Architecture¶
The Polygon Miden Architecture describes how the participants of the network interact. The architecture reflects the design goals for the rollup:
- High throughput.
- Privacy.
- Asset safety.
Inspired by the actor model¶
The actor model inspired Miden to achieve concurrent and local state changes. In the model, actors are little state machines with inboxes, meaning each actor is responsible for their own state. Actors can send and receive messages to communicate with other actors. Messages can be read asynchronously.
Core concepts in Miden¶
In Miden, there are accounts and notes which can hold assets. Accounts consume and produce notes in transactions. Transactions describe account state changes of single accounts.
Accounts¶
Accounts can hold assets and define rules how assets can be transferred. Accounts can represent users or autonomous smart contracts. This chapter describes the design, the storage types, and the creation of an account.
Notes¶
Notes are messages that accounts send to each other. A note stores assets and a script that defines how this note can be consumed. This chapter describes the design, the storage types, and the creation of a note.
Assets¶
Assets can be fungible and non-fungible. They are stored in the owner’s account itself or in a note. This chapter describes asset issuance, customization, and storage.
Transactions¶
Transactions describe production and consumption of notes by a single account. Executing a transaction always results in a STARK proof. This chapter describes the transaction design and the different transaction types.
Accounts produce and consume notes to communicate¶
State and Execution¶
The state model captures all individual states of all accounts and notes. Finally, the execution model describes state progress in a sequence of blocks.
State model¶
State describes everything that is the case at a certain point in time. Individual states of accounts or notes can be stored onchain and offchain. This chapter describes the three different state databases in Miden.
Execution model¶
Execution describes how the state progresses - on an individual level via transactions and at the global level expressed as aggregated state updates in blocks. This chapter describes the execution model and how blocks are built.
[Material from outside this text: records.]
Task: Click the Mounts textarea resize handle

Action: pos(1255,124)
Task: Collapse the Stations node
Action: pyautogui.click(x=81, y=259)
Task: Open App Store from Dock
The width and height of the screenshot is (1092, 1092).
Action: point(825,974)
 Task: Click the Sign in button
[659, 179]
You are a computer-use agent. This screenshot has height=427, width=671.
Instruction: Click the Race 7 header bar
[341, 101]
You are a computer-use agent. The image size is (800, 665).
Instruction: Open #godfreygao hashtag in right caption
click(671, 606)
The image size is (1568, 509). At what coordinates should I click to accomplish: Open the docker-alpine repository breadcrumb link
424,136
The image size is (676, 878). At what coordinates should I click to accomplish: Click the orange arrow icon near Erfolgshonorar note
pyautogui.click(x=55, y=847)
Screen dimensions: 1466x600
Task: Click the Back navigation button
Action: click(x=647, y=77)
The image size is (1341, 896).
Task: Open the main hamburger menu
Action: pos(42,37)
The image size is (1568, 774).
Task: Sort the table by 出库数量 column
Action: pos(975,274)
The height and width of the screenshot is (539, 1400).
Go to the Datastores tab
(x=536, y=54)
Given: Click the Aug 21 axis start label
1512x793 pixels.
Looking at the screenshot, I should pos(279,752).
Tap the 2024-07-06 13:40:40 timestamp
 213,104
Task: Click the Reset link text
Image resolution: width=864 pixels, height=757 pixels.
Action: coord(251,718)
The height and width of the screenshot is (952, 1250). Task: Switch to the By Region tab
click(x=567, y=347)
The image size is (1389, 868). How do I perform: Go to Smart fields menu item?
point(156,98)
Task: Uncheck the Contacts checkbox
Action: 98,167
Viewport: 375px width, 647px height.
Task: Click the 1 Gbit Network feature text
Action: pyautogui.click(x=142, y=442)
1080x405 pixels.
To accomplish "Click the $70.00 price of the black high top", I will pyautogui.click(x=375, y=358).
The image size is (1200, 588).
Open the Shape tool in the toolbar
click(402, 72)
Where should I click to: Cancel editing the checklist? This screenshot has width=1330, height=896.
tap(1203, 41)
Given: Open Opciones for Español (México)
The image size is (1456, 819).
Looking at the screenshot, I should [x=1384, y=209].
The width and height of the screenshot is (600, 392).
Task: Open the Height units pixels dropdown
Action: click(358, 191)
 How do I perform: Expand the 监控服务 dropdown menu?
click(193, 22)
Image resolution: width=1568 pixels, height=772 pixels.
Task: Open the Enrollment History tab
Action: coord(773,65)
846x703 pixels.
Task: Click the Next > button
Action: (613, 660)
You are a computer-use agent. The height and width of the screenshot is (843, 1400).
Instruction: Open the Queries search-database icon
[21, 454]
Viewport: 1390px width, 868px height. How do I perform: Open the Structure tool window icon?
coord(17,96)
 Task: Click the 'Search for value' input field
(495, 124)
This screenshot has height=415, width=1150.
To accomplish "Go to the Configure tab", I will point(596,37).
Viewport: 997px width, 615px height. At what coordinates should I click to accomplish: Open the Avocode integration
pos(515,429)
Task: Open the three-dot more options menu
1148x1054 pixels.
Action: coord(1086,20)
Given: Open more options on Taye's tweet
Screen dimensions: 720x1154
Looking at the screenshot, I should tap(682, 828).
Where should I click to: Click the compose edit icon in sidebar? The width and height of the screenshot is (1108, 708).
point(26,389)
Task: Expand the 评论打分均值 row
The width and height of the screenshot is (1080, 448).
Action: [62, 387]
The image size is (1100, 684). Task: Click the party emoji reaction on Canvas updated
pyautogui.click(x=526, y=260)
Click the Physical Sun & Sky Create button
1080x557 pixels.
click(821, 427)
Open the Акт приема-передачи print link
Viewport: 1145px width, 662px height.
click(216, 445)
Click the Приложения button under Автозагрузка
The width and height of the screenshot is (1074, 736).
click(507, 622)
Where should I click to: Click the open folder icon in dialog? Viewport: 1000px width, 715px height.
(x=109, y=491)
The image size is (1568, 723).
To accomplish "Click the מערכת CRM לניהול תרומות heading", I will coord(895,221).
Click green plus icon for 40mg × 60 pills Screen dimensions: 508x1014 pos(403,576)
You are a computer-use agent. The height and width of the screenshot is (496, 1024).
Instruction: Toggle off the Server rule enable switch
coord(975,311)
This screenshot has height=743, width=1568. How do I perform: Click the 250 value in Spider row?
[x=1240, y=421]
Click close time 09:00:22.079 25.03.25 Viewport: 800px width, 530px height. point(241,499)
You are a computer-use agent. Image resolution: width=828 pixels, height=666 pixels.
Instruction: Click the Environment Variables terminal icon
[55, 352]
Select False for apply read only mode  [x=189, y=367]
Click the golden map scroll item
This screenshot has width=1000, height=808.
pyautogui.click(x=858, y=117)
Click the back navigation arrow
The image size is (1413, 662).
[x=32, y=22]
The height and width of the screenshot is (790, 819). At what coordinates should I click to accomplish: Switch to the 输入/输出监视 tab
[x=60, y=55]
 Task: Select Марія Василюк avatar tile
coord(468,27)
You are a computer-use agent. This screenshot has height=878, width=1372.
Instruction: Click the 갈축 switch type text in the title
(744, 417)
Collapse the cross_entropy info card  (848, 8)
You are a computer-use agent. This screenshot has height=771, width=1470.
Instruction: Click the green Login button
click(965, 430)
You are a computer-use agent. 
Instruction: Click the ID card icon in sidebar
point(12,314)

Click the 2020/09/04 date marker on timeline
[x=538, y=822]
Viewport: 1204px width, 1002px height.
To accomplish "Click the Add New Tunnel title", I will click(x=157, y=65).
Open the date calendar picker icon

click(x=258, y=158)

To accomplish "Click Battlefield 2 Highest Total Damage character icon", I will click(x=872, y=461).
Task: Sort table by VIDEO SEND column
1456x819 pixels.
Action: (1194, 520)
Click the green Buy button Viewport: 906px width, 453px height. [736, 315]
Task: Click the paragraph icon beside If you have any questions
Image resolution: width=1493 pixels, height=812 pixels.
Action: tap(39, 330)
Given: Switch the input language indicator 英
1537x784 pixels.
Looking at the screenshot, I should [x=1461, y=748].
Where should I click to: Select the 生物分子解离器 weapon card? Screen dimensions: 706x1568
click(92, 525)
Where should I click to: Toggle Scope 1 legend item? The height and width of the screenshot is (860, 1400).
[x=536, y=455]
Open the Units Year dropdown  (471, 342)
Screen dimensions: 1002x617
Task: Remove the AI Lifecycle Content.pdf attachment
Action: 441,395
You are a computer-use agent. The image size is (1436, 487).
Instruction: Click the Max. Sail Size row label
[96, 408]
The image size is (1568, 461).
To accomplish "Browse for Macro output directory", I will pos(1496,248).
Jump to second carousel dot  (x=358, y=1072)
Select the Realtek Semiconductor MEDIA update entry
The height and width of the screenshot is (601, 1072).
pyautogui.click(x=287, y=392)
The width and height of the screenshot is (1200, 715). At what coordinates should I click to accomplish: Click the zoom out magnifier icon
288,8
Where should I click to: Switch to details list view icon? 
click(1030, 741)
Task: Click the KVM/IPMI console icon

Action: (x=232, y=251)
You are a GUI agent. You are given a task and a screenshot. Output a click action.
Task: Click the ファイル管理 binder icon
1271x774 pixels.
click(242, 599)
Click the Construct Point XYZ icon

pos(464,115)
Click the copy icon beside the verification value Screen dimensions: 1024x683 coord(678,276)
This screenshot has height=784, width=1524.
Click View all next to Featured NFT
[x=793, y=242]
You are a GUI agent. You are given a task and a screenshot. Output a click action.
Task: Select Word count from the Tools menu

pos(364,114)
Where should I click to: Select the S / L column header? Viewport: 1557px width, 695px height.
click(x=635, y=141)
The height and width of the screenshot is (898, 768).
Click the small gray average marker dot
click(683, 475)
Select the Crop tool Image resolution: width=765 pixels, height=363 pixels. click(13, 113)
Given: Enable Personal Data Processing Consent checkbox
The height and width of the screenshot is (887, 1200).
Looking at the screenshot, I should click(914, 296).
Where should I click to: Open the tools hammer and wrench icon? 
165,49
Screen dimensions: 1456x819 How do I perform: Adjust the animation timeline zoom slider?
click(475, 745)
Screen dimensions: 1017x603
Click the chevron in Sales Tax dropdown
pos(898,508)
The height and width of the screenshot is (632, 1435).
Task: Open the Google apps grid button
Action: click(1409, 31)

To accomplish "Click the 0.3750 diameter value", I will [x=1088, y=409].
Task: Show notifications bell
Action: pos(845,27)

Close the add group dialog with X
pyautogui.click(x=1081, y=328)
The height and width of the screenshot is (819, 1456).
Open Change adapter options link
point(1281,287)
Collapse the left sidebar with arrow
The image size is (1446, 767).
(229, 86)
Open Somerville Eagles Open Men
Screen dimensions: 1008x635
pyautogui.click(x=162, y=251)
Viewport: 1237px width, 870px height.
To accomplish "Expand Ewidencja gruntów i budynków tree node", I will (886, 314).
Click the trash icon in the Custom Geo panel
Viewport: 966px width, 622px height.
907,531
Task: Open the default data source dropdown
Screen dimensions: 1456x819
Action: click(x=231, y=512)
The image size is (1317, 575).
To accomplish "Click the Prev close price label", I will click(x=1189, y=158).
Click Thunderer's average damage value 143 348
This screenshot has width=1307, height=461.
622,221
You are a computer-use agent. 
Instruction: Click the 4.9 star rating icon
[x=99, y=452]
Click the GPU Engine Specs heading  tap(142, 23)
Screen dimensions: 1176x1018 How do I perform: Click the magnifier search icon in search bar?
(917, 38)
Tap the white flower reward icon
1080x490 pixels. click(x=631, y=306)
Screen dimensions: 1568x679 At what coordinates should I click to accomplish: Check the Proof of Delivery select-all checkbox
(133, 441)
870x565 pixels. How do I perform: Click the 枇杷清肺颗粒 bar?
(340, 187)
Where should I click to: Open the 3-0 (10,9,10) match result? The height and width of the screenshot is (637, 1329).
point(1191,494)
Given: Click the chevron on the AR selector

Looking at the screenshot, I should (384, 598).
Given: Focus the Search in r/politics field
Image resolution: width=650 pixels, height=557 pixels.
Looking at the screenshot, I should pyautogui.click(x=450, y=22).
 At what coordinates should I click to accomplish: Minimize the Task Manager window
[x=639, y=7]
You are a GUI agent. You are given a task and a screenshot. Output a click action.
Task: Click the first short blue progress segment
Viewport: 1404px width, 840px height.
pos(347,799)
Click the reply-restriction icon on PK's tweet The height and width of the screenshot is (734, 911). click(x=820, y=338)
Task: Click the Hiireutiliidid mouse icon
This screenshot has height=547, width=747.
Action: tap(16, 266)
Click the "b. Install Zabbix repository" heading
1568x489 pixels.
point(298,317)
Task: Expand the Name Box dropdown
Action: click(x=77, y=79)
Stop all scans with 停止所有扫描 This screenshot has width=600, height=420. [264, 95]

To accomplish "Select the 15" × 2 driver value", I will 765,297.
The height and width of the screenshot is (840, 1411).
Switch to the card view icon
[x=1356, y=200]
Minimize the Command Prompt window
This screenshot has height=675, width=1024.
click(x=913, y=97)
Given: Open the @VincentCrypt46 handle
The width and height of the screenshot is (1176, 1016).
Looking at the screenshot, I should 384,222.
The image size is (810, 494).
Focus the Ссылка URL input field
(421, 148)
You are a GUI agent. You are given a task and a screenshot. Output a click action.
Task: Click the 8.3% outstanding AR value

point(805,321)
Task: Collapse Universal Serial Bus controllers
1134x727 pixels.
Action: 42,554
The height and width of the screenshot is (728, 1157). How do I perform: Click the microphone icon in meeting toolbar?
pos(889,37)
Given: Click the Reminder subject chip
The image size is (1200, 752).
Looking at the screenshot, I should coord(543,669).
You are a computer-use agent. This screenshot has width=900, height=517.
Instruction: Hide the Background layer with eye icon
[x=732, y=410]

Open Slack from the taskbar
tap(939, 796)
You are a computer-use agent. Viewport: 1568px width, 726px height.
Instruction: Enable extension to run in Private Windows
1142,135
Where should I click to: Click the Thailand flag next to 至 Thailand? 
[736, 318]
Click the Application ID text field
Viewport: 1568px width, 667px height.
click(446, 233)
Operators capture and progress state¶
Architecture tradeoffs
Want to know more on why we designed Miden as is?
Polygon Miden’s architecture
Polygon Miden’s architecture departs considerably from typical blockchain designs to support privacy and parallel transaction exection. In traditional blockchains state and transactions must be transparent to be verifiable. This is necessary for block production and execution. User generated zero-knowledge proofs allow state transitions, e.g. transactions, to be verifiable without being transparent.
Actor-based execution model
The actor model inspires Polygon Miden’s execution model. This is a well-known design paradigm in concurrent systems. In the actor model, actors are state machines responsible for maintaining their own state. In the context of Polygon Miden, each account is an actor. Actors communicate with each other by exchanging messages asynchronously. One actor can send a message to another, but it is up to the recipient to apply the requested change to their state.
Polygon Miden’s architecture takes the actor model further and combines it with zero-knowledge proofs. Now, actors not only maintain and update their own state, but they can also prove the validity of their own state transitions to the rest of the network. This ability to independently prove state transitions enables local smart contract execution, private smart contracts, and much more. And it is quite unique in the rollup space. Normally only centralized entities - sequencer or prover - create zero-knowledge proofs, not the users.
Hybrid state model
The actor-based execution model requires a radically different approach to recording the system’s state. Actors and the messages they exchange must be treated as first-class citizens. Polygon Miden addresses this by combining the state models of account-based systems like Ethereum and UTXO-based systems like Bitcoin and Zcash.